## What is required
Copy the notebook on identifying SDSS objects with rocks, everything from "Get current designations" down to "ids = data.numeration.fillna(data.designation)", changing "identifiers" to "IDs" throughout.
** START OF Source passage **
### Identify objects in SDSS Moving-Objects Catalogue DR1 with rocks.

In [1]:
import numpy as np
import pandas as pd
import rocks

import nest_asyncio  # these two lines are required for asynchronous 
nest_asyncio.apply()  # operations in jupyter notebooks 

Download SDSS MOC1 (6.2MB) from [https://faculty.washington.edu/ivezic/sdssmoc/sdssmoc1.html](https://faculty.washington.edu/ivezic/sdssmoc/sdssmoc1.html)

In [2]:
data = pd.read_fwf(
    "https://faculty.washington.edu/ivezic/sdssmoc/ADR1.dat.gz",
    colspecs=[(244, 250), (250, 270)],
    names=["numeration", "designation"],
)

print(f"Number of observations in SDSS MOC1: {len(data)}")

# Remove the unknown objects
data = data[data.designation.str.strip(" ") != "-"]
print(f"Observations of known objects: {len(set(data.designation))}")

# Unnumbered objects should be NaN
data.loc[data.numeration == 0, "numeration"] = np.nan

Number of observations in SDSS MOC1: 58117
Observations of known objects: 10585


Get current designations and numbers for objects.

In [3]:
# Create list of identifiers by merging 'numeration' and 'designation' columns
ids = data.numeration.fillna(data.designation)
print("Identifying known objects in catalogue..")
names_numbers = rocks.identify(ids)


Identifying known objects in catalogue..


The names and numbers are returned in the order of the passed identifiers. We can add them to the SDSS data using a simple list comprehension.

In [4]:
# Add numbers and names to data
data["name"] = [name_number[0] for name_number in names_numbers]
data["number"] = [name_number[1] for name_number in names_numbers]

# Print part of the result
data.number = data.number.astype("Int64")  # Int64 supports integers and NaN
data.head()

Unnamed: 0,numeration,designation,name,number
1,,1999_RL189,1999 RL189,159415
3,11659.0,1997_EX41,1997 EX41,11659
7,3633.0,Mira,Mira,3633
8,,2765_P-L,2765 P-L,39383
9,,2000_SR274,2000 SR274,62569
** END OF Source passage **
** START OF Listed entries **
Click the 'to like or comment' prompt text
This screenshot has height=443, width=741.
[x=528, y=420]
** END OF Listed entries **
** START OF Listed entries **
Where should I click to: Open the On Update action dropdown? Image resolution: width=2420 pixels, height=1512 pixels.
** END OF Listed entries **
## Answer to this exercise
Get current designations and numbers for objects.

In [3]:
# Create list of IDs by merging 'numeration' and 'designation' columns
ids = data.numeration.fillna(data.designation)